### GIVEN TASK 1:
Render the lines of the listing from the line containing "Overview (54, 95)" to the line containing "Description (374, 136)", both included, as a JSON list of strings with one string per line and blank lines omitted.

CNNs have been widely used to extract local temporal features and short-range patterns in load data. For example, Li et al.12 reformulated load sequences into image-like representations to exploit spatial correlations through convolutional kernels, while Jurado et al.13 introduced an encoder–decoder CNN framework enhanced with Monte Carlo Dropout to improve uncertainty estimation. Recurrent neural networks, particularly LSTM models, remain one of the most commonly adopted architectures for sequential load modeling. Narayan and Hipel14 demonstrated that deep LSTM-based forecasting models could outperform conventional statistical approaches in regional load prediction, and Bento et al.15 further improved forecasting accuracy by optimizing LSTM hyperparameters using metaheuristic strategies. More recently, attention-based and Transformer-inspired architectures have been explored to capture long-range temporal dependencies. Ran et al.16 integrated empirical mode decomposition with a Transformer structure to enhance temporal feature extraction, whereas Jiang et al.17 and Li et al.18 proposed extended attention frameworks to improve prediction performance under complex load patterns. In addition, hybrid DL models integrating multiple paradigms have also been investigated. Chen et al.19 developed a Transformer–LSTM framework for industrial STLF, and Guo et al.20 proposed a CNN–LSTM with multi-modal attention (CNN–LSTM–MMA) model to fuse heterogeneous inputs such as load demand and meteorological variables.

### DATA TO USE:

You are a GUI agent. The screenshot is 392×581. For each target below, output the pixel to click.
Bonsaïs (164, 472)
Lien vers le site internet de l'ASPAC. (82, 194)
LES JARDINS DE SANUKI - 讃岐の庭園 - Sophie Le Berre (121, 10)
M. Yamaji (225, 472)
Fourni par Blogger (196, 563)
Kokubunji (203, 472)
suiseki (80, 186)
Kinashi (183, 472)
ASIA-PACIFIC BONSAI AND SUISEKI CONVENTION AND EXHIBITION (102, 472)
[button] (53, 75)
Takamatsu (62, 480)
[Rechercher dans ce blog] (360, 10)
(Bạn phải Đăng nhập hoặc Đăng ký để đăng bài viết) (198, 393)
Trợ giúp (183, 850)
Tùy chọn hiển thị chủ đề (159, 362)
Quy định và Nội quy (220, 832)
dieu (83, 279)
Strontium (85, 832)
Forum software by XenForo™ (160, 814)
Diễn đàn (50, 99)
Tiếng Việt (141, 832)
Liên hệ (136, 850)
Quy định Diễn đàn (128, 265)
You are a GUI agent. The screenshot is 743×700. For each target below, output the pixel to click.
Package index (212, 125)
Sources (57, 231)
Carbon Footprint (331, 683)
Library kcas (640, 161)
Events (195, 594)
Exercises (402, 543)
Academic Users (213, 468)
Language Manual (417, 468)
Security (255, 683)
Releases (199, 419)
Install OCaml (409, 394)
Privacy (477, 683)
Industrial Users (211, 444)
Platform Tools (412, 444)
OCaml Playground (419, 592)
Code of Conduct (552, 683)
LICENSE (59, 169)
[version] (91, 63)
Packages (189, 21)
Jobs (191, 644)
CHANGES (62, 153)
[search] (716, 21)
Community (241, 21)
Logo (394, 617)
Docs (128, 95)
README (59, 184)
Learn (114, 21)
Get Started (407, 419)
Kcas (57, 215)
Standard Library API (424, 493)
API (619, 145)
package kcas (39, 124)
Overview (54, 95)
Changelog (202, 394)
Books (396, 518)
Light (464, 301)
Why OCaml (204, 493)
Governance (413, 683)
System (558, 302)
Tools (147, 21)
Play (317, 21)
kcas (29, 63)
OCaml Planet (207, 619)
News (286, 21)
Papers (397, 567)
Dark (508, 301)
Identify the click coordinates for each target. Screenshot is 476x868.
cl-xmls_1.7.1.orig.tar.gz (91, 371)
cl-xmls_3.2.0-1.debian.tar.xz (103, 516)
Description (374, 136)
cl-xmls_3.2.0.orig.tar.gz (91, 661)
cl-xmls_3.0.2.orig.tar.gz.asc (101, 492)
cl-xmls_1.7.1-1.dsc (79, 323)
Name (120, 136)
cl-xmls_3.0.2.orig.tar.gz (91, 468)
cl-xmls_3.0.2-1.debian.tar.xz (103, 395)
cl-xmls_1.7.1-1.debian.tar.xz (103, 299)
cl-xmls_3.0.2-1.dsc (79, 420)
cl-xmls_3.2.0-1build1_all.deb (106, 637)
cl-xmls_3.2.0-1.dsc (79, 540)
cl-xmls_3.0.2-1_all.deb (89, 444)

### GIVEN TASK 2:
Decide whether each statement agrees with the passage on load forecasting, answering yes or no and quoting the deciding words: (a) Jurado et al. used Monte Carlo Dropout to improve uncertainty estimation; (b) Bento et al. combined empirical mode decomposition with a Transformer structure; (c) Narayan and Hipel found that conventional statistical approaches outperformed deep LSTM-based models.

### FULL ANSWER 1:
[
  "Overview (54, 95)",
  "Changelog (202, 394)",
  "Books (396, 518)",
  "Light (464, 301)",
  "Why OCaml (204, 493)",
  "Governance (413, 683)",
  "System (558, 302)",
  "Tools (147, 21)",
  "Play (317, 21)",
  "kcas (29, 63)",
  "OCaml Planet (207, 619)",
  "News (286, 21)",
  "Papers (397, 567)",
  "Dark (508, 301)",
  "Identify the click coordinates for each target. Screenshot is 476x868.",
  "cl-xmls_1.7.1.orig.tar.gz (91, 371)",
  "cl-xmls_3.2.0-1.debian.tar.xz (103, 516)",
  "Description (374, 136)"
]

### FULL ANSWER 2:
(a) Yes. The passage says Jurado et al. "introduced an encoder–decoder CNN framework enhanced with Monte Carlo Dropout to improve uncertainty estimation."
(b) No. The passage says "Ran et al.16 integrated empirical mode decomposition with a Transformer structure," while Bento et al. "further improved forecasting accuracy by optimizing LSTM hyperparameters using metaheuristic strategies."
(c) No. The passage says Narayan and Hipel "demonstrated that deep LSTM-based forecasting models could outperform conventional statistical approaches."